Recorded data
* * * * *

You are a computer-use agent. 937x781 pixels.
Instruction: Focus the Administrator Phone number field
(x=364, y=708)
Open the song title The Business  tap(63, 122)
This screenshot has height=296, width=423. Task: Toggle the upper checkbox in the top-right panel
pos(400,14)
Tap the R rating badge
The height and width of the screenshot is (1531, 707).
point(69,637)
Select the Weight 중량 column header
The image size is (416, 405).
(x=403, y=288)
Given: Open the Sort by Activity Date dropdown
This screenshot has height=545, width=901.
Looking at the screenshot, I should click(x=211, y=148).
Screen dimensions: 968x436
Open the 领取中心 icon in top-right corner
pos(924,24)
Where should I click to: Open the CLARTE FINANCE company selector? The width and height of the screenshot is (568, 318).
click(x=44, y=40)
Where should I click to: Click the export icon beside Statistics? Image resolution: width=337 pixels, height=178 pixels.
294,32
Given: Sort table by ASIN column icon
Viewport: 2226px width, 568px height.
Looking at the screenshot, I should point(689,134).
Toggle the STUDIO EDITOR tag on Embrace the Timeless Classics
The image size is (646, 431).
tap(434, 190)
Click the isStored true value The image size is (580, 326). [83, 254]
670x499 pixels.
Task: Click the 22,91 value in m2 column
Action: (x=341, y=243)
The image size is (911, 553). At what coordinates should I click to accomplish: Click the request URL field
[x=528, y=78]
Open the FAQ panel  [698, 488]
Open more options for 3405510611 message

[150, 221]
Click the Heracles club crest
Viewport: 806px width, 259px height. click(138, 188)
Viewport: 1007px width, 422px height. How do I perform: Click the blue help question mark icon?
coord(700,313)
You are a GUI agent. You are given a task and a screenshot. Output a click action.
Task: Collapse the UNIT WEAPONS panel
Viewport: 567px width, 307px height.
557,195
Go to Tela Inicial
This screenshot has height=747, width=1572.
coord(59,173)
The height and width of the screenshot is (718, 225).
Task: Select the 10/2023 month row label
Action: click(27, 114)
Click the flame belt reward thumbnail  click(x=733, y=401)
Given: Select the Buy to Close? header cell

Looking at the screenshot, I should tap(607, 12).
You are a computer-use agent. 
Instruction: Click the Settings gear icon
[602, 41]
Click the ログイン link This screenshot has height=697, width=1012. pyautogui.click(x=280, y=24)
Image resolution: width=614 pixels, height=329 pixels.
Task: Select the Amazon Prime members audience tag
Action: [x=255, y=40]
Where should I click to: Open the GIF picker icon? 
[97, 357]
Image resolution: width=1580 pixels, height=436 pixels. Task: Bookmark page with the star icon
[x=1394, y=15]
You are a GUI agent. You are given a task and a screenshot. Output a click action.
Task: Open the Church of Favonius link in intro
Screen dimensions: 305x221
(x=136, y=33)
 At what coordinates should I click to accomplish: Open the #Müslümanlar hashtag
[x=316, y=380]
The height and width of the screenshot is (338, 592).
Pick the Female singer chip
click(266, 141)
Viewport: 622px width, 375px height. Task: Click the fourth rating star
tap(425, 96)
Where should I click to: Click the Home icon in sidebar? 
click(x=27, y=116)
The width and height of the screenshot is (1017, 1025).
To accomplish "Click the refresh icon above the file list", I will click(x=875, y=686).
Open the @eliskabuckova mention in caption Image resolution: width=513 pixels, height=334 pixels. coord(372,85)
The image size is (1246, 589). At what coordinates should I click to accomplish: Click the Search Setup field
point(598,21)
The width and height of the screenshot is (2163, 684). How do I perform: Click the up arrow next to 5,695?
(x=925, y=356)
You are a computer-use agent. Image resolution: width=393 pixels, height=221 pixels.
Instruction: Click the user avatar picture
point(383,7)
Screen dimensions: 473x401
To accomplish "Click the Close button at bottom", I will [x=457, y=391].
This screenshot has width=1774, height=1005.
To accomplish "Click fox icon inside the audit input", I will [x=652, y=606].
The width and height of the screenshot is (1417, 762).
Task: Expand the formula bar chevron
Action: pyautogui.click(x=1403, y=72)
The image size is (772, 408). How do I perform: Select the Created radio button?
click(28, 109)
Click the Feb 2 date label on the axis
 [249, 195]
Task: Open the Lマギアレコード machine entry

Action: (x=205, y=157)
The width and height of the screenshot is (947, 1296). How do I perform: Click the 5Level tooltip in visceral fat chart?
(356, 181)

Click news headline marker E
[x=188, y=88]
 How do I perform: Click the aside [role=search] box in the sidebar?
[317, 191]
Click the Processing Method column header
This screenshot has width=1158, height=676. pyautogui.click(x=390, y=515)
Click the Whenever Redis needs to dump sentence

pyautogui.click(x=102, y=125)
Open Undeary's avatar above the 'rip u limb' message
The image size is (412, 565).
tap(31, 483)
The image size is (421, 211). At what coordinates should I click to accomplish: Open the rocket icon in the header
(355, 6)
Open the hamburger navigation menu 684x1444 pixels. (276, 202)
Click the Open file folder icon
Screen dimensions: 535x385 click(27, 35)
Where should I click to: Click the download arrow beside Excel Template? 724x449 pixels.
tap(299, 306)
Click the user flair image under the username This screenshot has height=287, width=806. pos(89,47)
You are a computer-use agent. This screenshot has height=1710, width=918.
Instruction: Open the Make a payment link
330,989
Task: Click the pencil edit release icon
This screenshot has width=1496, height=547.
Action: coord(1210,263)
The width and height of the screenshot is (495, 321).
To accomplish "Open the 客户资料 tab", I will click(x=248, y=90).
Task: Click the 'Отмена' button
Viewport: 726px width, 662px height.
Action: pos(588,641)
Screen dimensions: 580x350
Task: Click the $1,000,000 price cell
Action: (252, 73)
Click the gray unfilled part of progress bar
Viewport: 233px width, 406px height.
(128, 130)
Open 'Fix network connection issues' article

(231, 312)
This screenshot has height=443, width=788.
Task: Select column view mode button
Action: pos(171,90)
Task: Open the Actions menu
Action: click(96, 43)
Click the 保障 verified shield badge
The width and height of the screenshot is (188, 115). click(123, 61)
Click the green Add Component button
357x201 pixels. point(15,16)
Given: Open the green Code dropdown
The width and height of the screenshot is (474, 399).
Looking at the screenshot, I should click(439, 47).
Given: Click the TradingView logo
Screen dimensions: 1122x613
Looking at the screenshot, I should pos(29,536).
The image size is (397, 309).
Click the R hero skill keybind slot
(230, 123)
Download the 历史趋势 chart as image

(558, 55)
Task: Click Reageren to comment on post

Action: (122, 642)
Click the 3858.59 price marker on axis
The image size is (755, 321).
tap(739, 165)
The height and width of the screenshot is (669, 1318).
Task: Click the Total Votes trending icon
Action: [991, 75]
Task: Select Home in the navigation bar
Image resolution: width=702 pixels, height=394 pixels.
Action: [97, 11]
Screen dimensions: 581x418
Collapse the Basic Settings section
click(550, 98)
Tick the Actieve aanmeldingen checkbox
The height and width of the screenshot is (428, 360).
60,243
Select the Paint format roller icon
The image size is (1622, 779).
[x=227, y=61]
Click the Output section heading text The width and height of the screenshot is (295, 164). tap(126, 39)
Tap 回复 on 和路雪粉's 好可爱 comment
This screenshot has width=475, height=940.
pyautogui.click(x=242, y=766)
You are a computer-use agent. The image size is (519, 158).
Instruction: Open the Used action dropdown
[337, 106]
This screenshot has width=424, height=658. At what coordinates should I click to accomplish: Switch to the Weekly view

* * * * *

A single figure is the whole answer here: the number of lines in the records above that include "navigation".

2